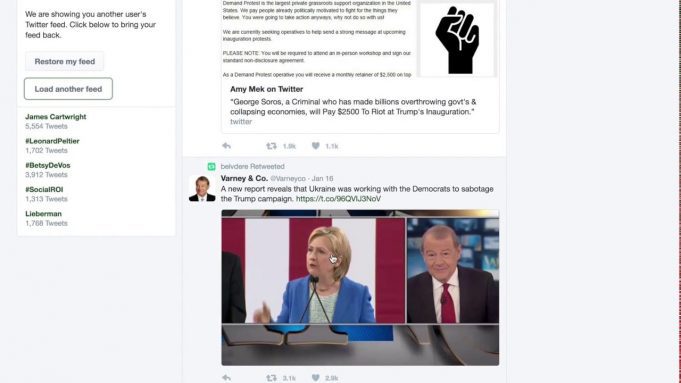
Task: Open Lieberman trending topic
Action: [43, 214]
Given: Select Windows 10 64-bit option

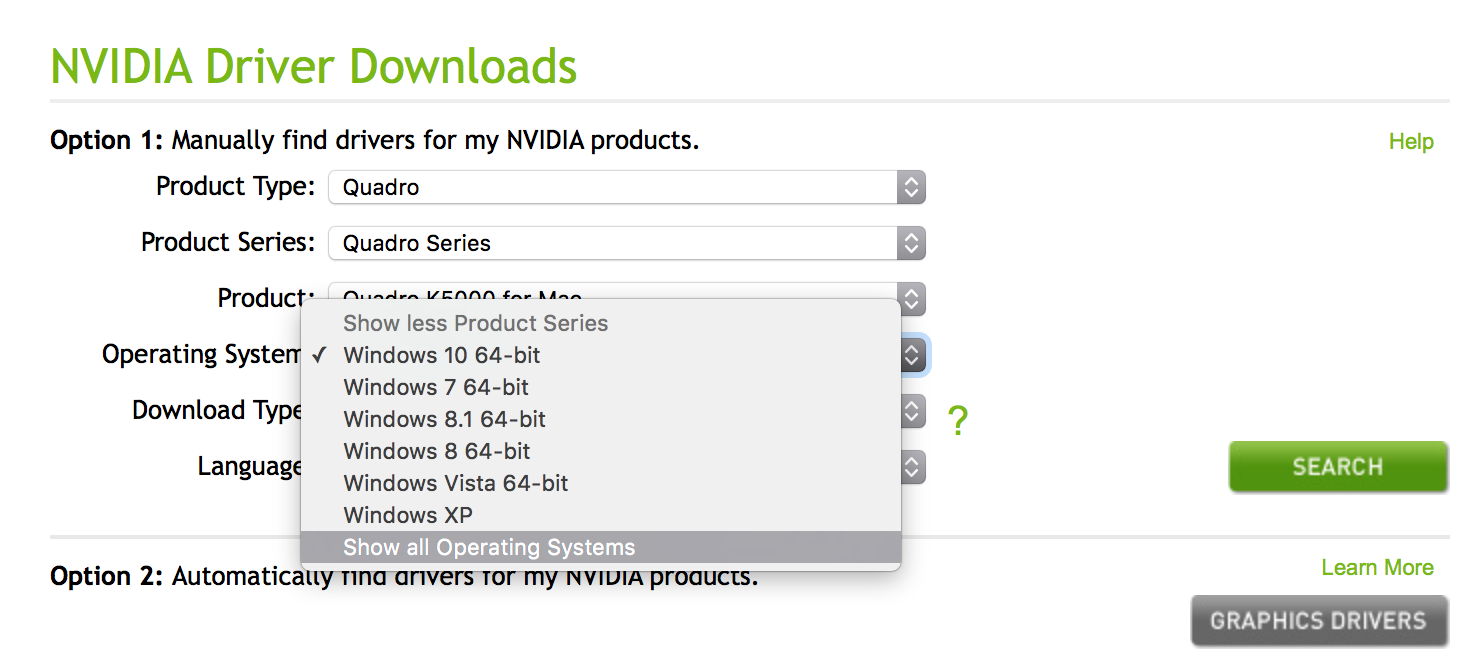Looking at the screenshot, I should point(441,355).
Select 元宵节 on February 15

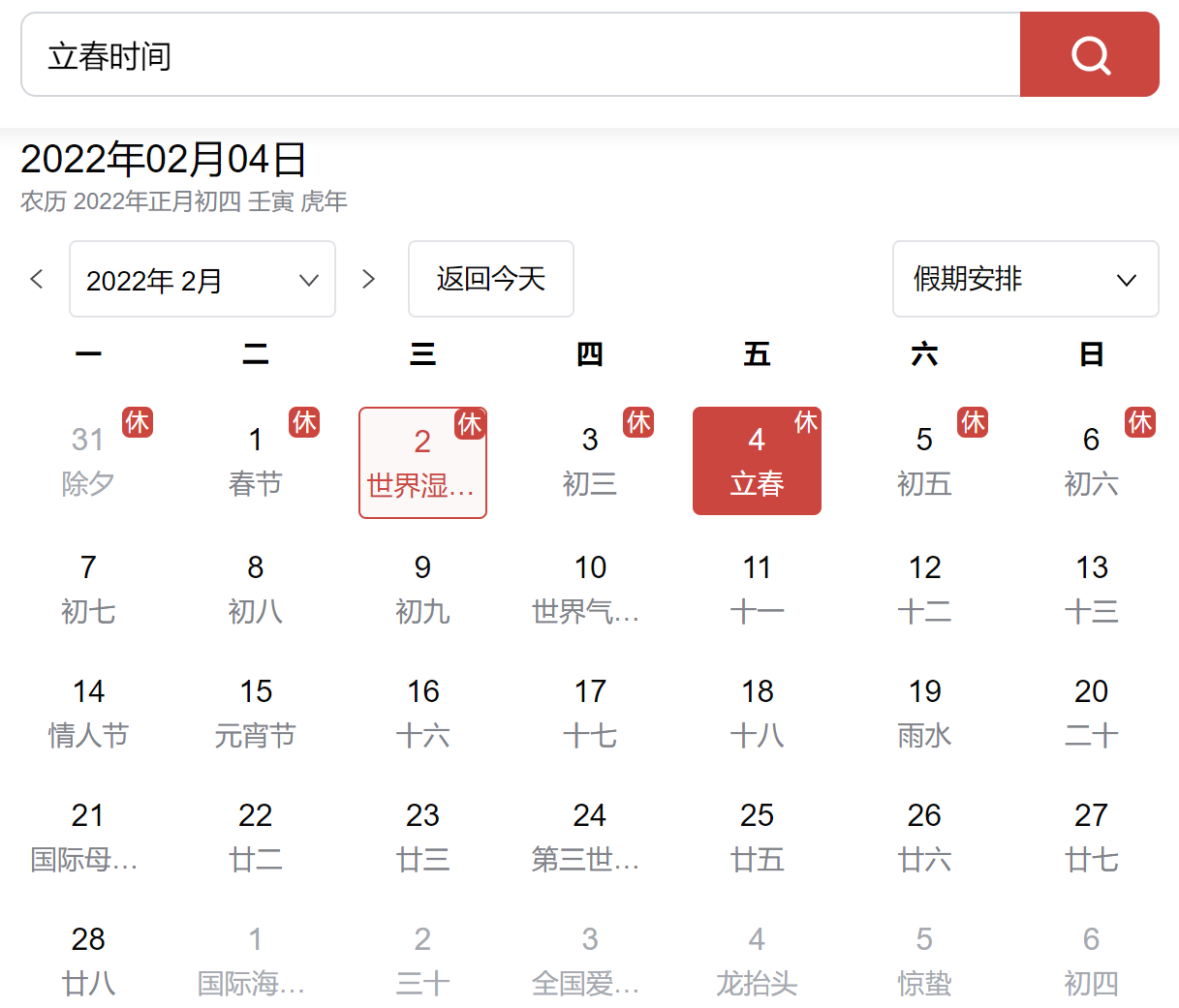[x=255, y=735]

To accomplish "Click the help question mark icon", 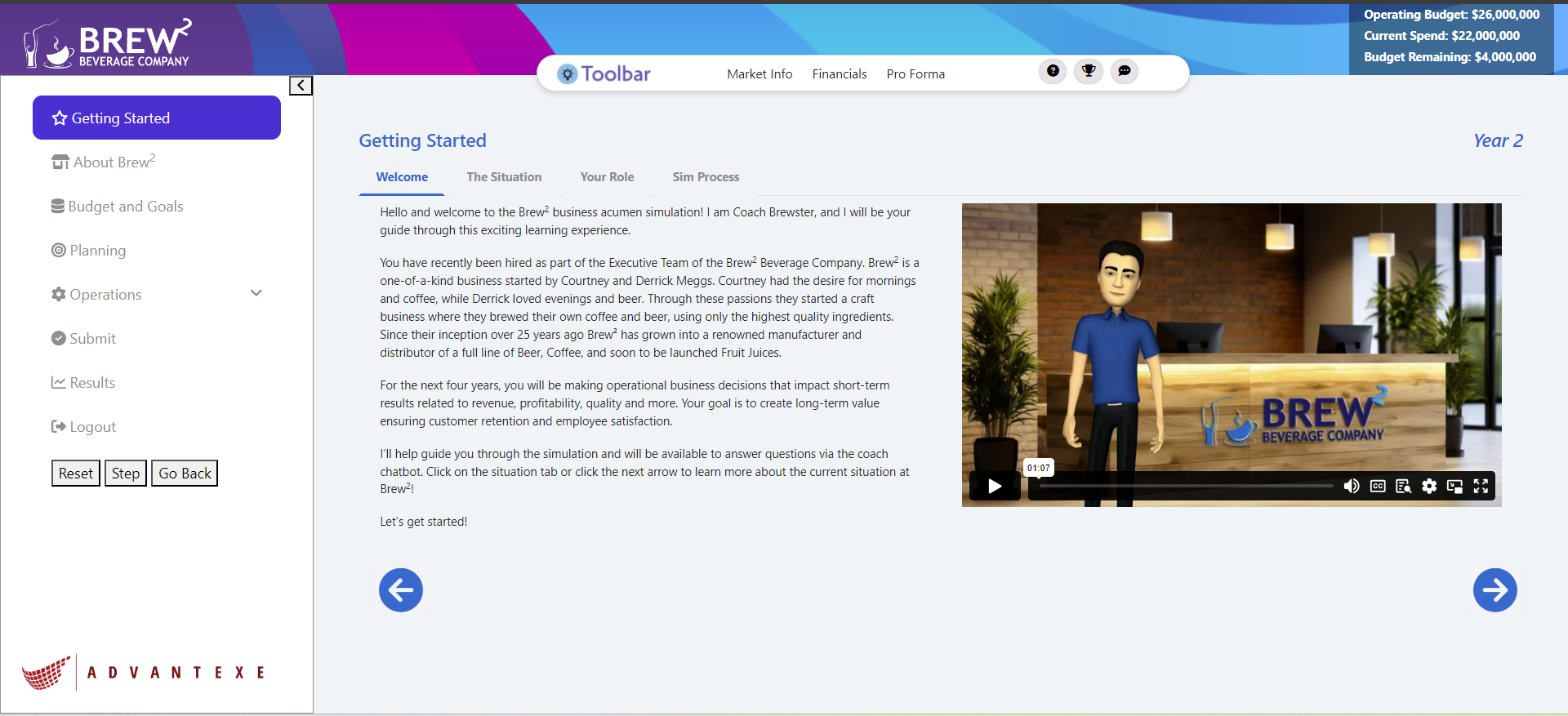I will coord(1053,71).
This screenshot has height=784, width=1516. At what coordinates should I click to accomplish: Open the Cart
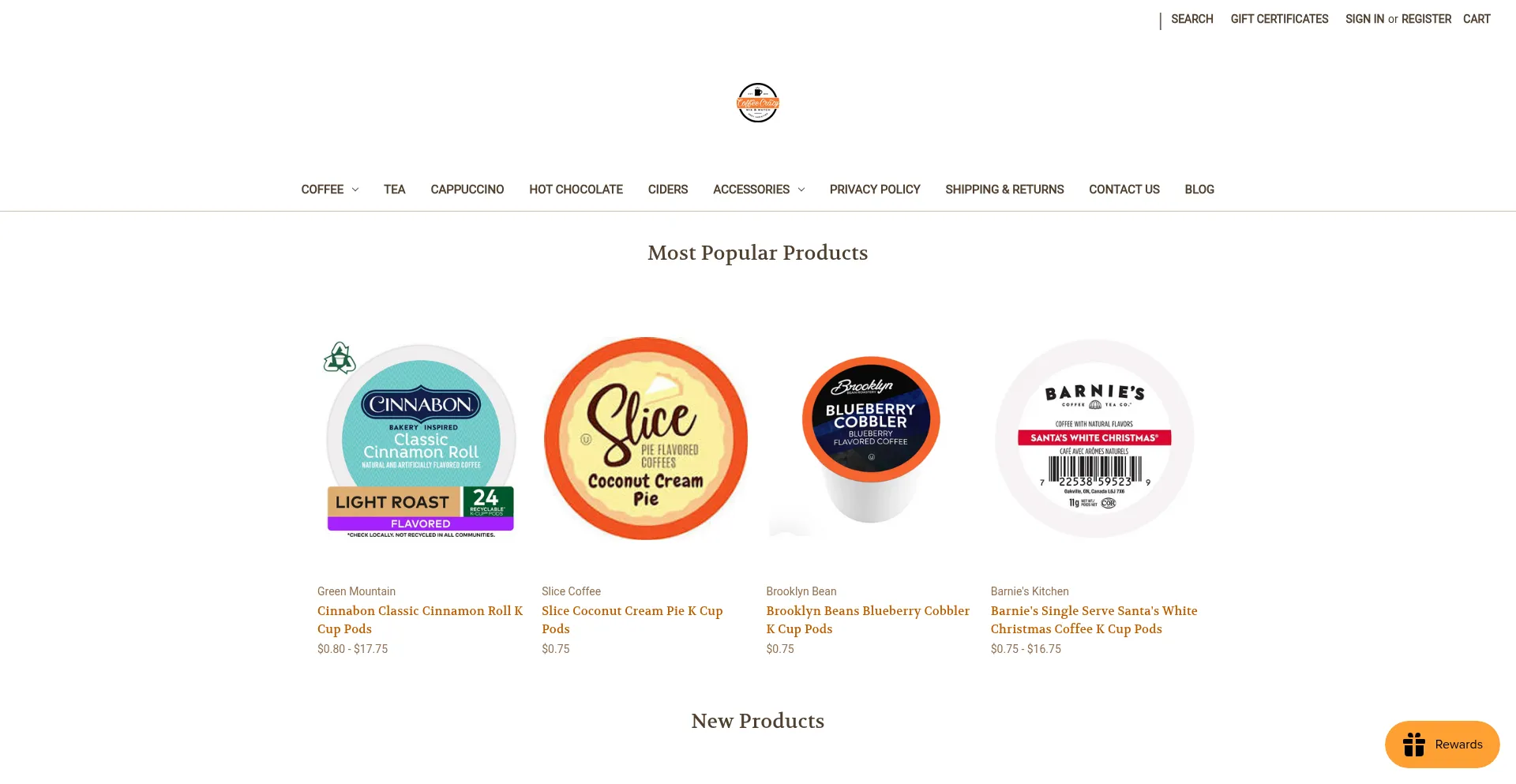click(1477, 19)
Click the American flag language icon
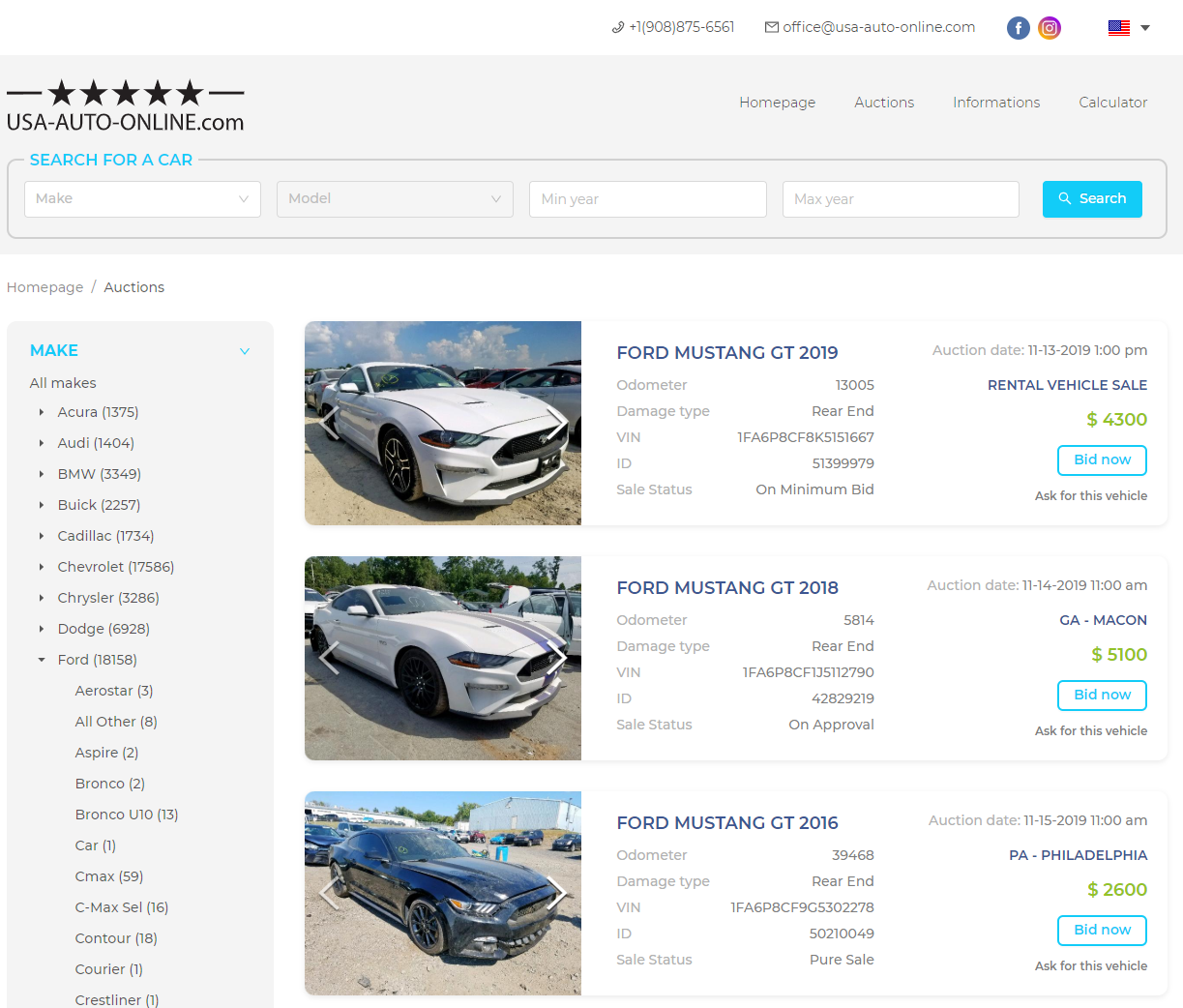Image resolution: width=1183 pixels, height=1008 pixels. pyautogui.click(x=1118, y=28)
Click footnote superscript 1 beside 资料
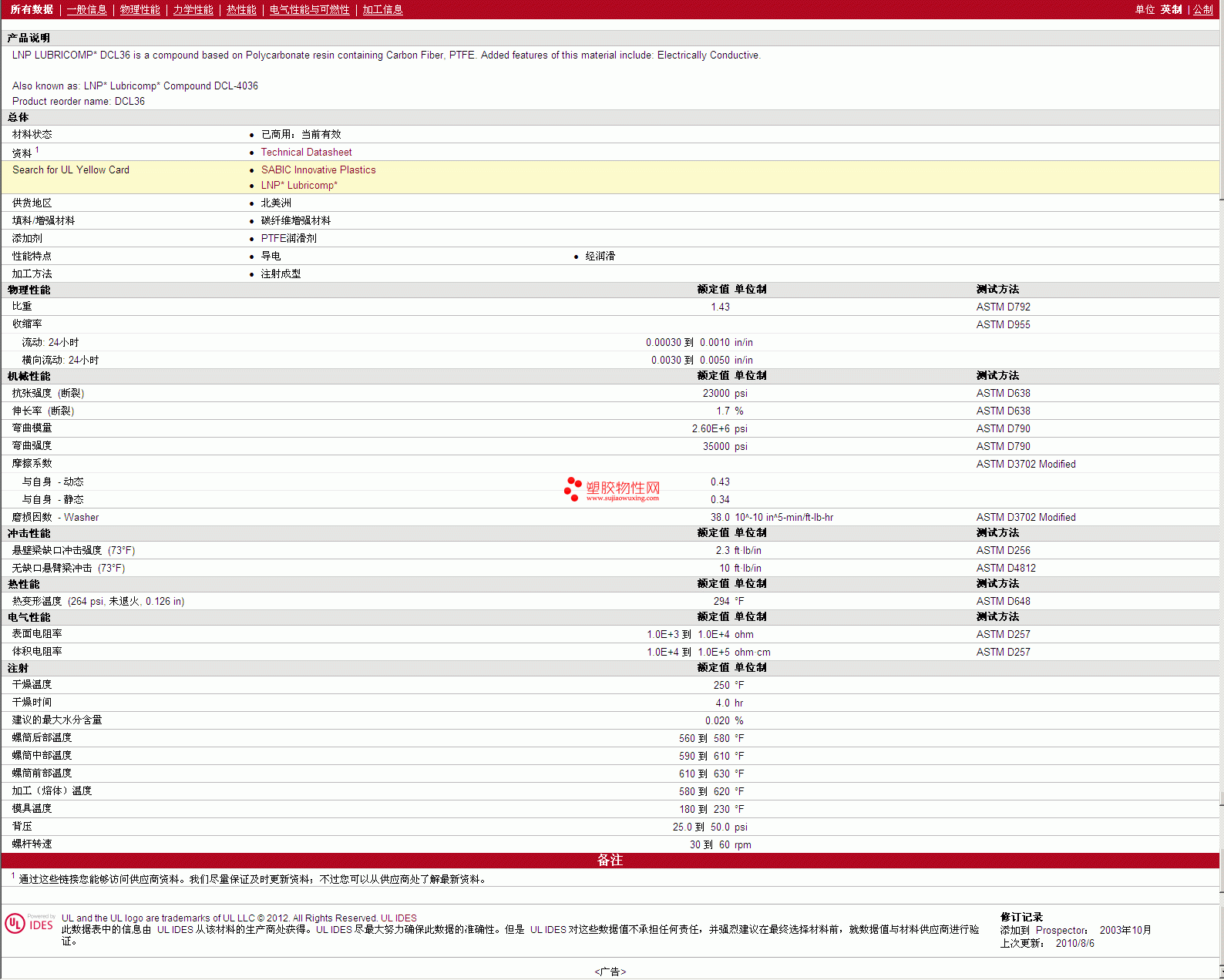 [x=37, y=150]
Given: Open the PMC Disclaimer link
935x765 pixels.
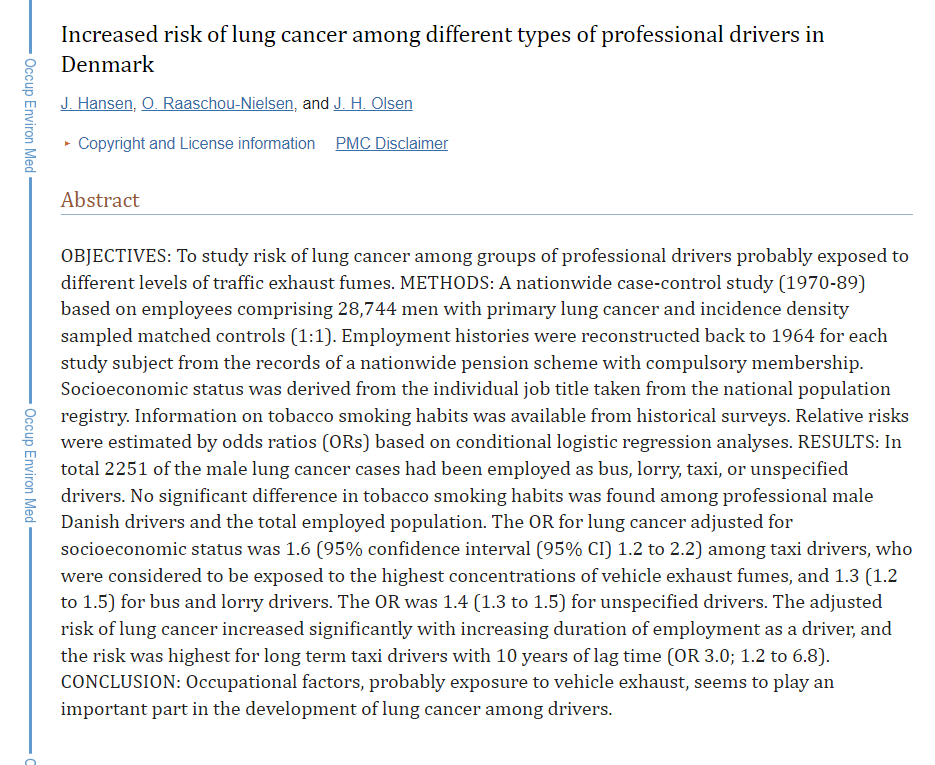Looking at the screenshot, I should pos(392,144).
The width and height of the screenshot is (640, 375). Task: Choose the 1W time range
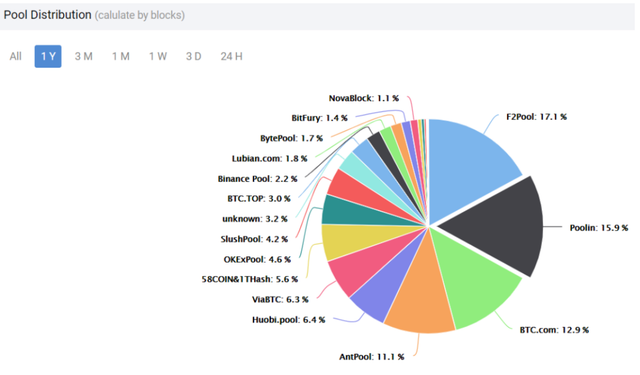pyautogui.click(x=158, y=56)
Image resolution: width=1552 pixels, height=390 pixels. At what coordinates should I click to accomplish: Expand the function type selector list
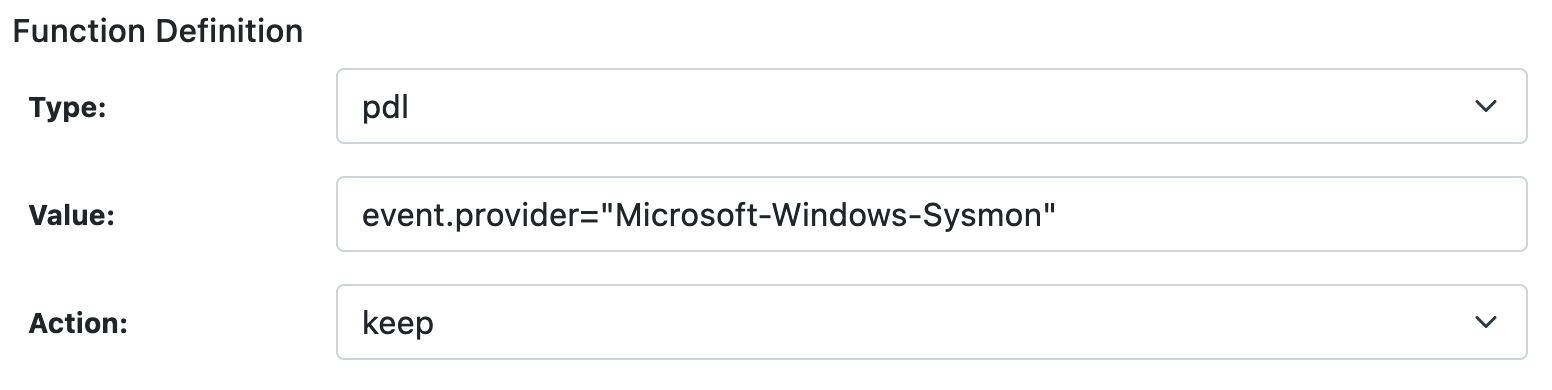point(931,105)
····················
Task details
Output exactly the lines from the one containing "The width and" through the last line of the records above, both included, and leave out the pictures.

Result below
The width and height of the screenshot is (640, 375). Task: Choose the 1W time range
pyautogui.click(x=158, y=56)
Image resolution: width=1552 pixels, height=390 pixels. At what coordinates should I click to accomplish: Expand the function type selector list
point(931,105)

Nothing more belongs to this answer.